The major religions of the world can be divided into two broad categories—the Aryan and the Semitic, with Hinduism, Buddhism and Jainism in the first and Judaism, Christianity and Islam in the second. So far as their theological aspects are concerned, there is a difference between these two kinds of religions. While the Aryan religions are basically philosophy based, the Semitic religions are revelation based. The former represent the culmination of the philosophical pursuit of truth by the great minds of the world. In the quest for reality, meditation and contemplation brought these saintly souls to the conclusions, which gave rise to the principal, organized religions of the eastern hemisphere.
The creeds of the Semitic religions on the other hand, are based on divine revelation. That is, God chose a series of Semites to be His apostles and then imparted to them His commandments, frequently in the form of Scriptures, through His angels. These messengers were not only the bearers of divine scriptures but also their interpreters. It was these revelations and their divinely inspired interpretations, which provided the fundamentals of the Semitic religions, as they exist today.
The basic difference in respect of beliefs of the Aryan and Semitic religions can be briefly described in terms of monism and monotheism respectively.
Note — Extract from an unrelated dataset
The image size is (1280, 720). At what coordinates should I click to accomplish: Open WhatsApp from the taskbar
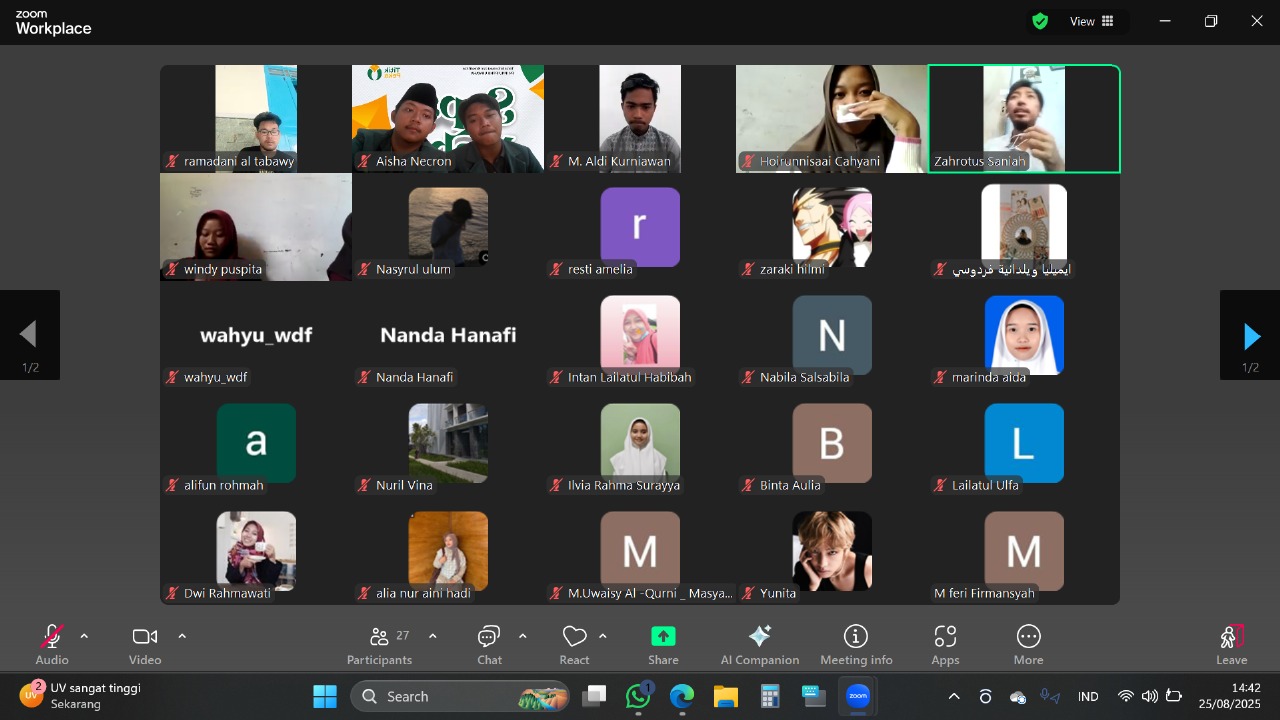pyautogui.click(x=638, y=696)
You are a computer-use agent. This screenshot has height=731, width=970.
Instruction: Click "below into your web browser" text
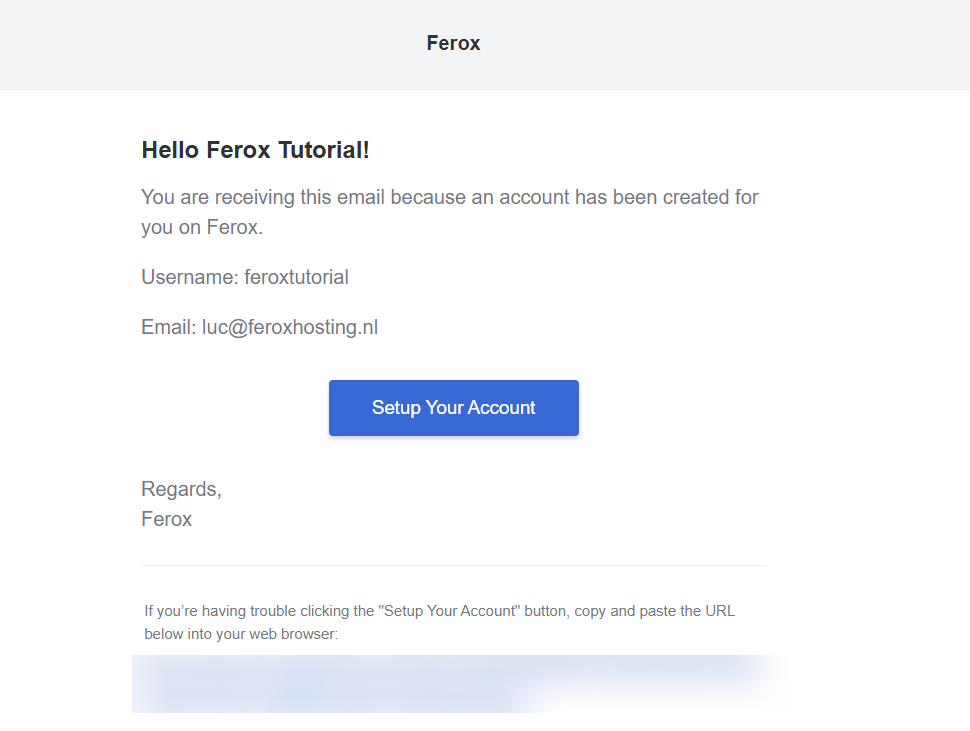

Although both traditions—monism and monotheism—have the idea of God in common, there are fundamental differences in their conceptualization of God. In the Aryan tradition, God is an all-pervasive force rather than an independent reality. Monism posits the totality of a single reality, with all the diverse phenomena of the natural world seen as different manifestations of the same reality, according to this concept, therefore, there is no real difference between the creator and the creature. Thus in monistic theorizing, the concept of an individual, personal God does not exist.
In Semitic religions, particularly in Islam, the concept of God is entirely based on monotheism. This concept can also be termed dualism, that is, the Creator and the creature, in their nature are completely different from one another. God has a real and eternal existence. As the Creator of all things, He is distinct as an entity from all that He has created. His creatures in their seemingly independent existence totally depend upon the will of God. The sole possessor of all power, God has created man to live for a specific period of time, during which he is sent into the world to be tested. It is this concept of the Creator as totally distinct from creature, which sets the Semitic religions apart from the Aryan.
The philosophy of Islam is explicitly that of monotheism. It is true that the Sufi system has, to a great extent, incorporated monistic concepts. This is in actual fact, a deviation from the original and real Islam. It is therefore held by the majority of Islamic scholars to be an incorrect interpretation, not truly representative of Islam.
Other presentations of Islam also figure in the books produced in the later period of Islam. But all of these, based as they are on personal interpretations, do not have the status of sacred books. In Islam, it is only the Qur’an and Sunnah (the Prophet’s words and deeds), which enjoy the status of the only authentic sources, and it is to them that we must turn if we are to have a true appreciation of the essence of Islam.
The mainstay of Islam is its monotheism—tawhid—that is, belief in the oneness of God in the complete sense of the word. God is One. He has no partner. He created all things and has complete control over the universe. We should serve Him and submit to Him alone. In Him should we repose our hopes and to Him should we pray. Though He cannot be seen, He is so close to us that He hears and answers us when we call upon Him.
The distinctive aspect of this monotheism is that no intermediary link exists between the Creator and the creature. By remembering Him, any individual at any point in time may, quite independently, establish contact with God. There is no need for any go-between. Indeed belief in an intermediary link with God is alien to the Islamic religious system, called shirk (associating others with God) it is deemed to be an unpardonable offense.
According to the Qur’an God in Islam is not a symbol, but a reality. God has not been conceived of as a kind of working hypothesis on which to found a religious system. On the contrary, God in Islam is a Personality. He has a real and independent existence. He is alive and self-sustaining, self-perpetuating. He is near us; He cares for us; He hears and sees. He has knowledge. He takes decisions. He rewards and punishes. He is the Controller and Sustainer of human history (1/97).